SciCrunch gene-disease query tool

Extracts counts of various SciCrunch objects related to disease/gene pairs.

Downloading disease data

For a set of Human Disease Ontology IDs (DOIDs), download_disease_data.py downloads database and species information from dknet.org. Starting with a CSV containing a set of DOIDs in the first column and disease names in the second column, calling python download_disease_data.py <filename> will create a file facets.csv with downloaded data, which includes database and species counts. Alternatively, you can call the method extract_data() directly for more fine-grained control.
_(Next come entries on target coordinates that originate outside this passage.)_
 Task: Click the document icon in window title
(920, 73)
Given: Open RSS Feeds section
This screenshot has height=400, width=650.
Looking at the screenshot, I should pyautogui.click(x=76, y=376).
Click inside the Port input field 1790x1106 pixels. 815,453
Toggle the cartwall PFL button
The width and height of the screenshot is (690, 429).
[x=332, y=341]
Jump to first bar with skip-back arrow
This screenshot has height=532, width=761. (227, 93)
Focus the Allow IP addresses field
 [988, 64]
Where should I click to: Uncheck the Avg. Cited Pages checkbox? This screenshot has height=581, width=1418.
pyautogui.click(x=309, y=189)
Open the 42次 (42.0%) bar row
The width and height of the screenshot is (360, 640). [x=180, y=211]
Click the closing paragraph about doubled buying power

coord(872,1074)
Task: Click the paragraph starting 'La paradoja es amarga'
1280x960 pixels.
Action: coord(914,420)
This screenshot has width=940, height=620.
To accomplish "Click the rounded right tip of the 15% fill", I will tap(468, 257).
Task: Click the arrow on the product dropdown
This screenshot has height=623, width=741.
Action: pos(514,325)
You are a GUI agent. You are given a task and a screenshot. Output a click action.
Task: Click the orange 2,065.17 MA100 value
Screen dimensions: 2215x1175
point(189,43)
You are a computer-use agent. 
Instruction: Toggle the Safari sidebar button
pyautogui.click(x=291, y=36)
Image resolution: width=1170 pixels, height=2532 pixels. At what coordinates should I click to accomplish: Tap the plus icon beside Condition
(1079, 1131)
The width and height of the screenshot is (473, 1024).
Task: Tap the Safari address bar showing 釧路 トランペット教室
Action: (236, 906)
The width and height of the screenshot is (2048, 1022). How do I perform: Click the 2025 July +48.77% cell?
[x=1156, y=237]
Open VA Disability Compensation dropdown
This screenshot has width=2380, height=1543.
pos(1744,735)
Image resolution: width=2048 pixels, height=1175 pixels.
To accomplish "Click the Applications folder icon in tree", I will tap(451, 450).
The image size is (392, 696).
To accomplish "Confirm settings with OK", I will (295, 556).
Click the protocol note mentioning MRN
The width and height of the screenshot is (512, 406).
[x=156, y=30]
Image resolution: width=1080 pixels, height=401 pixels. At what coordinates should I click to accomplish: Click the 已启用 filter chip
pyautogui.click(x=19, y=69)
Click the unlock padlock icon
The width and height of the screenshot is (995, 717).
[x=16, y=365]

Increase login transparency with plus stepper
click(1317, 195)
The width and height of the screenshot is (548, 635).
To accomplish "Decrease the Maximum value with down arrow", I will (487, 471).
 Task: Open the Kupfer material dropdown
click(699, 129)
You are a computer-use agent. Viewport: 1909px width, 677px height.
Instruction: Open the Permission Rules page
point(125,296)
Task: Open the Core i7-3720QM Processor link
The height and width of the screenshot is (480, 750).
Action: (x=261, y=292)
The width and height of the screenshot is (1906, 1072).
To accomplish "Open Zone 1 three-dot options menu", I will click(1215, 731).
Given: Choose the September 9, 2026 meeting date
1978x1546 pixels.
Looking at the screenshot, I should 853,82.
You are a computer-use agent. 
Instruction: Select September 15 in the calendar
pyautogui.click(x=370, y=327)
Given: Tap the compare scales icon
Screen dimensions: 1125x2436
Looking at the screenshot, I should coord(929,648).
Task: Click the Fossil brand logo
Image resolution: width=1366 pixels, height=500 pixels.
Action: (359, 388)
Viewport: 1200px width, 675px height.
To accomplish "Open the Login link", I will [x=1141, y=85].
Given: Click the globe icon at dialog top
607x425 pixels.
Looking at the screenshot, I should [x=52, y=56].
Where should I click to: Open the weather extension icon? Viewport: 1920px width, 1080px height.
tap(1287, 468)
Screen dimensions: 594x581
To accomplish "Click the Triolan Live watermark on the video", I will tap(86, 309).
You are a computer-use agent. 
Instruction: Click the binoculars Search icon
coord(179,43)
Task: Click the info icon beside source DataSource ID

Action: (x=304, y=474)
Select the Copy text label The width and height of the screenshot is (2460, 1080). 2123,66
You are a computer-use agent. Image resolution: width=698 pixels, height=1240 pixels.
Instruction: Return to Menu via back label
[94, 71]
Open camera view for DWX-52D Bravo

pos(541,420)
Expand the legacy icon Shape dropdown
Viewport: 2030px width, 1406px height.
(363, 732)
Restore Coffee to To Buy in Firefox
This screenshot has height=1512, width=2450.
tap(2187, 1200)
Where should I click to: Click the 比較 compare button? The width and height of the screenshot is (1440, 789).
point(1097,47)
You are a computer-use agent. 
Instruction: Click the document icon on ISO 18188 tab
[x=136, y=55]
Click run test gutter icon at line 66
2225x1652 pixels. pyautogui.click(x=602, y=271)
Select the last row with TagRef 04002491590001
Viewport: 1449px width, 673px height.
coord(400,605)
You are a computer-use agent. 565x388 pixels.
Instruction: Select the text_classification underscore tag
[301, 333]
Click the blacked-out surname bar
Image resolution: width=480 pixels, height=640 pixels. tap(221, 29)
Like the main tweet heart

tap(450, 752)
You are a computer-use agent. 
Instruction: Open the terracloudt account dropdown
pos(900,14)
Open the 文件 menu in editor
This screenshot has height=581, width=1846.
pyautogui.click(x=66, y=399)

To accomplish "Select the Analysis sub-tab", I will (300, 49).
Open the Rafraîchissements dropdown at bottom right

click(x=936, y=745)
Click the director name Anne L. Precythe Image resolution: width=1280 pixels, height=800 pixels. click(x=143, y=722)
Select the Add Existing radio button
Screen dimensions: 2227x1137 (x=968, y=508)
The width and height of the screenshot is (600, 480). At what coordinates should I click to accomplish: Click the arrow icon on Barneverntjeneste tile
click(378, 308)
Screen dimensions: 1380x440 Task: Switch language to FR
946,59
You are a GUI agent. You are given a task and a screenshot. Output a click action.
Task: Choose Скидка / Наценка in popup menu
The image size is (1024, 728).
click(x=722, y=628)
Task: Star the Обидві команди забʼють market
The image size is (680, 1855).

Joining disease with gene data

map_disease_to_gene.py takes a CSV file with both disease and gene information downloaded from the OMIM database, processes it, and combines it with database information from SciCrunch. This files requires the environment variable SCICRUNCH_KEY to be set, which is an API key for the SciCrunch API. Calling python map_disease_to_gene.py <omim_filename> creates two files, genes.json and gene_to_disease.json, which include gene-to-database and gene-to-disease information, respectively.

Exporting to CSV

to_csv.py takes the information in genes.json and gene_to_disease.json, aggregates it, and outputs to a human-readable CSV format. After running map_disease_to_gene.py, calling python to_csv.py will create a file genes.csv with aggregated data.